§ Text
Begin
New York Lawmakers Introduce Bill to End Long-Term Solitary Confinement

by | February 4, 2014

NY State Assembly Member Jeffrion Aubry speaks at a press conference announcing the HALT Solitary Confinement Act. Photo: Bernadette Evangelista
NY State Assembly Member Jeffrion Aubry speaks at a press conference announcing the HALT Solitary Confinement Act. (Photo: Bernadette Evangelista)

“I’m here in a steel coffin,” Jessica Casanova’s nephew wrote to her from an isolation cell. “I’m breathing, but I’m dead.” Her nephew, she said, “has never been the same” after spending time in solitary confinement, and his experience compelled her to speak out for the thousands held in extreme isolation in New York’s prison and jails.
End
§ Aim a
Return every row that contains the word "icon". Letter case matters.

§ Items
Begin
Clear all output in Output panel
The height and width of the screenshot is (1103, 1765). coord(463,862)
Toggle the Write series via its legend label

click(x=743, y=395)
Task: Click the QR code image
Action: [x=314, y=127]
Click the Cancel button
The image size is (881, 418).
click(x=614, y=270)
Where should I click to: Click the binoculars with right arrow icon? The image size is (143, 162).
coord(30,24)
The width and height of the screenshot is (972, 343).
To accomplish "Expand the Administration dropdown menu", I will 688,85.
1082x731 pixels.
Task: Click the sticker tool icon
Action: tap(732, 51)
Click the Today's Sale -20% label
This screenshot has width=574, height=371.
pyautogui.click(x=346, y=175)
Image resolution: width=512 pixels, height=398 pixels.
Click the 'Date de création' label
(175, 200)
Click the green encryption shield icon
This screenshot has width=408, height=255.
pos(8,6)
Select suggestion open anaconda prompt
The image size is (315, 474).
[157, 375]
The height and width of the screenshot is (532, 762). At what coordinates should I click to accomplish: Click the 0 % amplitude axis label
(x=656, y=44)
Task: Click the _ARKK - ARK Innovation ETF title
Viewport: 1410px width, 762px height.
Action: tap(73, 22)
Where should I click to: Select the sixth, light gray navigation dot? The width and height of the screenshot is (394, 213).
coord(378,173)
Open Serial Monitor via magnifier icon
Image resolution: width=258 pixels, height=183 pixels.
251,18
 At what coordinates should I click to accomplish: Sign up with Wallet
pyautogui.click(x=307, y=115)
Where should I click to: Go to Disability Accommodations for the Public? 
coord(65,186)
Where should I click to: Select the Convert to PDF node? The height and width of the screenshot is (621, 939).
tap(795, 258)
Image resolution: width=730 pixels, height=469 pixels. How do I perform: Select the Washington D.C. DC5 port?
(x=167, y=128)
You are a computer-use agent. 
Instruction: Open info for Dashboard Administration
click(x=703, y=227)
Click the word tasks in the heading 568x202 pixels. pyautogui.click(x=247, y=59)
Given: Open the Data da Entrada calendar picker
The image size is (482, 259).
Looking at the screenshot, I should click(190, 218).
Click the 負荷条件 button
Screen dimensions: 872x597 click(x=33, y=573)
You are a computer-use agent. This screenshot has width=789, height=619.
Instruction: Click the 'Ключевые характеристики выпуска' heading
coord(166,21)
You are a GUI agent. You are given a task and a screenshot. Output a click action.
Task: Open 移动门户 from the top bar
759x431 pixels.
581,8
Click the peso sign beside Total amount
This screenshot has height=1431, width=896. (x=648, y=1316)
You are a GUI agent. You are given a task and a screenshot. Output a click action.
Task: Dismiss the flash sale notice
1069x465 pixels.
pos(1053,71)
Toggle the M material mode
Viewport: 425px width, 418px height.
End
§ Aim b
Set down verbatim the passage of the solitary confinement article that begins at the words "by | February" and stops after "prison and jails.".

§ Task result a
Where should I click to: Click the binoculars with right arrow icon? The image size is (143, 162).
Task: Click the sticker tool icon
Click the green encryption shield icon
Open Serial Monitor via magnifier icon

§ Task result b
by | February 4, 2014

NY State Assembly Member Jeffrion Aubry speaks at a press conference announcing the HALT Solitary Confinement Act. Photo: Bernadette Evangelista
NY State Assembly Member Jeffrion Aubry speaks at a press conference announcing the HALT Solitary Confinement Act. (Photo: Bernadette Evangelista)

“I’m here in a steel coffin,” Jessica Casanova’s nephew wrote to her from an isolation cell. “I’m breathing, but I’m dead.” Her nephew, she said, “has never been the same” after spending time in solitary confinement, and his experience compelled her to speak out for the thousands held in extreme isolation in New York’s prison and jails.